The paper tackles the problem of adhoc learning rate tuning in optimization algorithms like AdaGrad and Adam by introducing AdaGrad++ and Adam++, simple parameter-free variants with formal convergence guarantees, achieving comparable convergence rates to their counterparts without predefined learning rate assumptions and validating competitive performance in experiments.

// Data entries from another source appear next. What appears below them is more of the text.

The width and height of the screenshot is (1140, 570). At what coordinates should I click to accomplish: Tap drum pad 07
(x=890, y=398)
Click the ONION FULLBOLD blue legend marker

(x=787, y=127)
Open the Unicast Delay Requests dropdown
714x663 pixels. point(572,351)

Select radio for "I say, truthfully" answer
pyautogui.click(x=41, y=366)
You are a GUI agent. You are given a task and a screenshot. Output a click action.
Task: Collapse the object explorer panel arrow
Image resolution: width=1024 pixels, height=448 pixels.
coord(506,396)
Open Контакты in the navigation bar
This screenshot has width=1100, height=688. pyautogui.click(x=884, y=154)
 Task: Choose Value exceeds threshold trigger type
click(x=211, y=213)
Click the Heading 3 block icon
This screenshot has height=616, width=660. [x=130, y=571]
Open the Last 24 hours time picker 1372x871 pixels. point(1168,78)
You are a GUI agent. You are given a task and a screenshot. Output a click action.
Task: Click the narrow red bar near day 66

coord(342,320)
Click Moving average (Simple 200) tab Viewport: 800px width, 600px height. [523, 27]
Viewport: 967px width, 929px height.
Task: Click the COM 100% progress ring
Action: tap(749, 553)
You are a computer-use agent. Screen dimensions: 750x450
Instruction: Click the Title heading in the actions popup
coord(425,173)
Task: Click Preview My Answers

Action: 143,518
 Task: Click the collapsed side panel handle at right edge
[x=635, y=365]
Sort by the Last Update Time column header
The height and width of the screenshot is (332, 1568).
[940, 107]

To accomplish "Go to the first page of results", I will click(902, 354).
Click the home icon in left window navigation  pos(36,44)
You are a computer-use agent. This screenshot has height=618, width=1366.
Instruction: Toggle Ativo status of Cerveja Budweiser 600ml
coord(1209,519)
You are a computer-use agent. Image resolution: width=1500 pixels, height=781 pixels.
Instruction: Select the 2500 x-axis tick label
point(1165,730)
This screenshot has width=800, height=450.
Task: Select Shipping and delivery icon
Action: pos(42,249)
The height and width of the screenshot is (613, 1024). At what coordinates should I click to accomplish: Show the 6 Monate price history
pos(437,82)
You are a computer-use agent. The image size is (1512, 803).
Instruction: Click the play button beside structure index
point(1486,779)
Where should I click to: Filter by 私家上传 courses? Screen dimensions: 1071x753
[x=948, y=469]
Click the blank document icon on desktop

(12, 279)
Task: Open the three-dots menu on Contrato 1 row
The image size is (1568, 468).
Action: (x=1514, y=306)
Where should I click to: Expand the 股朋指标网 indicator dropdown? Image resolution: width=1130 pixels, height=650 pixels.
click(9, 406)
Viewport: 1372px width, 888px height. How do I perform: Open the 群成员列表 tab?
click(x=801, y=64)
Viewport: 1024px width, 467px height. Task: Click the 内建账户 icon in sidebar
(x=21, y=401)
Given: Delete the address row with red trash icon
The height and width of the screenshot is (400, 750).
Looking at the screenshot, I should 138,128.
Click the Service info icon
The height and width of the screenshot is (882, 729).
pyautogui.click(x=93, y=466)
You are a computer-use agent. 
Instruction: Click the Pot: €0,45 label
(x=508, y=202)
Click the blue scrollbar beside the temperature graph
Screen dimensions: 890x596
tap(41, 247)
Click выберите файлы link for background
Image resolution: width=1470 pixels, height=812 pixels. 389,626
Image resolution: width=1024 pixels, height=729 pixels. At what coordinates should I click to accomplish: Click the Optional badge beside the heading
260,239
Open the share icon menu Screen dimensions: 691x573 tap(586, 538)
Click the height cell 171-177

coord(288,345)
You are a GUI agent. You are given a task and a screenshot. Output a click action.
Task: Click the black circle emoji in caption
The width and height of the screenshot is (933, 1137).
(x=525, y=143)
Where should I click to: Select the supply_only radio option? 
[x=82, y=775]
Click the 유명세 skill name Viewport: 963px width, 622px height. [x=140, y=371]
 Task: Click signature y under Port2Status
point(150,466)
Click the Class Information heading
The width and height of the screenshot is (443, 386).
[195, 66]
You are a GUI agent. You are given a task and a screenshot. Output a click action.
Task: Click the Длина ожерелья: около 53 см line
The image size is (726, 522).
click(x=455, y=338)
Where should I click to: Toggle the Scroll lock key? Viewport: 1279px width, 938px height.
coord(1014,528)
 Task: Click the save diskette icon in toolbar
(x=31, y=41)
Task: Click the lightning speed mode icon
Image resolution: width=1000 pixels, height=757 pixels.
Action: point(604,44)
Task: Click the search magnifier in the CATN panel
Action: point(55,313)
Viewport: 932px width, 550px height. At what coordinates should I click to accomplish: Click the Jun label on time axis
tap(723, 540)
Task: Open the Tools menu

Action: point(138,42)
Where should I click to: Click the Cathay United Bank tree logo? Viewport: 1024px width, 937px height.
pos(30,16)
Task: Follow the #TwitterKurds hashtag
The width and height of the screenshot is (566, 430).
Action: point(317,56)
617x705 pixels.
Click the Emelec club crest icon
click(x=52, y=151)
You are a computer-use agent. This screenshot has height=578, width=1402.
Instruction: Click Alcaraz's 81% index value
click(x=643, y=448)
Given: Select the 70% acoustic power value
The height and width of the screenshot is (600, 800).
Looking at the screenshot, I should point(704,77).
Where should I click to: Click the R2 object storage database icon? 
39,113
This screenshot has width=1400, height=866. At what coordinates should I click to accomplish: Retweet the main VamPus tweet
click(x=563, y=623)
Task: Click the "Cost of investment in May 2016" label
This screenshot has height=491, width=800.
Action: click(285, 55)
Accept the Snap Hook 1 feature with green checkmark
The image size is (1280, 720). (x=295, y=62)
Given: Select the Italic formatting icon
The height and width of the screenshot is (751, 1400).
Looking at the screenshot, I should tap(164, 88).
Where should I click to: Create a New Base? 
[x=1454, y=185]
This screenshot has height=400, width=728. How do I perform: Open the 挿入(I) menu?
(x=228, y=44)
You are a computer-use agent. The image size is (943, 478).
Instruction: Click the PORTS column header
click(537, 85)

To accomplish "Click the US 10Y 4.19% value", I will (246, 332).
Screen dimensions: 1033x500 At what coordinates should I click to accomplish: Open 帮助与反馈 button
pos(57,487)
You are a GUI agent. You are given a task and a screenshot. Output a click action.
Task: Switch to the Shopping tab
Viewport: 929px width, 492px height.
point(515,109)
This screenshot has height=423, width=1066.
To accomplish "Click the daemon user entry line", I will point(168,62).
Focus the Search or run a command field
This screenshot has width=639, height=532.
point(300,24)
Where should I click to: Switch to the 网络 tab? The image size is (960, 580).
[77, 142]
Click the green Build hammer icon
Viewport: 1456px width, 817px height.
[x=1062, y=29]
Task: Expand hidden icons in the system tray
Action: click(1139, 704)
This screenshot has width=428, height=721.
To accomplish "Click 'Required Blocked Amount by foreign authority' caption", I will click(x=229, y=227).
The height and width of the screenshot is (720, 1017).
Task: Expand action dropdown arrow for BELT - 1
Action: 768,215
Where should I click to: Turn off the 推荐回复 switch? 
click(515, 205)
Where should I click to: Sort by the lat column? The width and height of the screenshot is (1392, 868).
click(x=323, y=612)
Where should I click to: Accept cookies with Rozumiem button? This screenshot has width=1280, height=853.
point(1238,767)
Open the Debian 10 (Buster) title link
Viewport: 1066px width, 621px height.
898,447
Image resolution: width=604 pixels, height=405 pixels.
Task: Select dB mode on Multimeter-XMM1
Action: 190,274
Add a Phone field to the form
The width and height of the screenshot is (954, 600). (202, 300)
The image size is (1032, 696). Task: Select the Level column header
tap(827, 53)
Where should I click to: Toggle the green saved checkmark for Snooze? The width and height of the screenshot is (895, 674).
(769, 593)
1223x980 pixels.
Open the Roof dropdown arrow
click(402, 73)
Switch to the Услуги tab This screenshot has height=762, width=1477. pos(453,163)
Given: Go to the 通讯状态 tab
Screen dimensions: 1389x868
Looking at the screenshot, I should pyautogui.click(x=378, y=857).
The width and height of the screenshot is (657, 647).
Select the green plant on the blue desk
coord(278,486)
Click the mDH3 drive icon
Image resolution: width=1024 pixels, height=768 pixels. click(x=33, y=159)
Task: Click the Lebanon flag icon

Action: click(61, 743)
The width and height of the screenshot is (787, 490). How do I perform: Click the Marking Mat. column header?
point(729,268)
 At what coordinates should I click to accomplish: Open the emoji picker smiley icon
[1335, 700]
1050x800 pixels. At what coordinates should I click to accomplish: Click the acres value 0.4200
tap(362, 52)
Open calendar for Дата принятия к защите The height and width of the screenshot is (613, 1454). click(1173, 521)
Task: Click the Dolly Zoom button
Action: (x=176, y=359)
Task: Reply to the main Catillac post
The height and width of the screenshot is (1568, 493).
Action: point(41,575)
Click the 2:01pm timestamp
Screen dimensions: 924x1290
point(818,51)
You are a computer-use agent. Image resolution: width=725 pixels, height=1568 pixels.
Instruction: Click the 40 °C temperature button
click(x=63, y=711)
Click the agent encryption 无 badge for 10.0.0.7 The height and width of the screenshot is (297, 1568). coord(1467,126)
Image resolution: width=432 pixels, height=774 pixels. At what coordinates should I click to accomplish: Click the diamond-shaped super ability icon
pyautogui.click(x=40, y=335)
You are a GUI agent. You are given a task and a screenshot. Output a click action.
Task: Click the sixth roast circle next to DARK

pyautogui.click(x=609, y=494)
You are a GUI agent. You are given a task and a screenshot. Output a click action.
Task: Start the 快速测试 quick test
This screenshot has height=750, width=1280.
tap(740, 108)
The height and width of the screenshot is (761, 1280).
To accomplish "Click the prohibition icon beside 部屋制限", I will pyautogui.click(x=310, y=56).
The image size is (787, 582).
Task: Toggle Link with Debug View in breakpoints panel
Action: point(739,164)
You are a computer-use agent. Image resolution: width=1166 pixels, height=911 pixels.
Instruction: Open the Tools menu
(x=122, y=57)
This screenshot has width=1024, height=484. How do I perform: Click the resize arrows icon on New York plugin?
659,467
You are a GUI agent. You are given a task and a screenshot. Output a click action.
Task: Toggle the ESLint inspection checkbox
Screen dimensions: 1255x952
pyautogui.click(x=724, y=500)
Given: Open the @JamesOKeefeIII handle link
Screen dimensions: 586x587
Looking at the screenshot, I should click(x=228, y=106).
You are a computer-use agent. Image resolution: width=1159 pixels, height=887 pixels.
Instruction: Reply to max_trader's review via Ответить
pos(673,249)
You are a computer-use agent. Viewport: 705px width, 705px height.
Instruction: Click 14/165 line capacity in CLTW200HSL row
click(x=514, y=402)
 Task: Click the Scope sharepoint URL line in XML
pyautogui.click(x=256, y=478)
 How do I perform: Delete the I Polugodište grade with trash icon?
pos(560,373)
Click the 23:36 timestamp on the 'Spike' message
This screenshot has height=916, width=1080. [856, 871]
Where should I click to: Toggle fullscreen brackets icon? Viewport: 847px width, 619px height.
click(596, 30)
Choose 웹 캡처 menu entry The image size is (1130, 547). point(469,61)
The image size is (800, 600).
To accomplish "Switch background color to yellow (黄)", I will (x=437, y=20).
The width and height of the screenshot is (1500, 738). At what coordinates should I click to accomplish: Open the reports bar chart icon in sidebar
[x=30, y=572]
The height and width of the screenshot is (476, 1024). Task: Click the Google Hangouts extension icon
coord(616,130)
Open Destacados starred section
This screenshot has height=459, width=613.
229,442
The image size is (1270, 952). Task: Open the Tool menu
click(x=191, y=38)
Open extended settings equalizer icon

Optimization algorithms such as AdaGrad and Adam have significantly advanced the training of deep models by dynamically adjusting the learning rate during the optimization process. However, adhoc tuning of learning rates poses a challenge, leading to inefficiencies in practice. To address this issue, recent research has focused on developing "learning-rate-free" or "parameter-free" algorithms that operate effectively without the need for learning rate tuning. Despite these efforts, existing parameter-free variants of AdaGrad and Adam tend to be overly complex and/or lack formal convergence guarantees. In this paper, we present AdaGrad++ and Adam++, novel and simple parameter-free variants of AdaGrad and Adam with convergence guarantees. We prove that AdaGrad++ achieves comparable convergence rates to AdaGrad in convex optimization without predefined learning rate assumptions. Similarly, Adam++ matches the convergence rate of Adam without relying on any conditions on the learning rates. Experimental results across various deep learning tasks validate the competitive performance of AdaGrad++ and Adam++.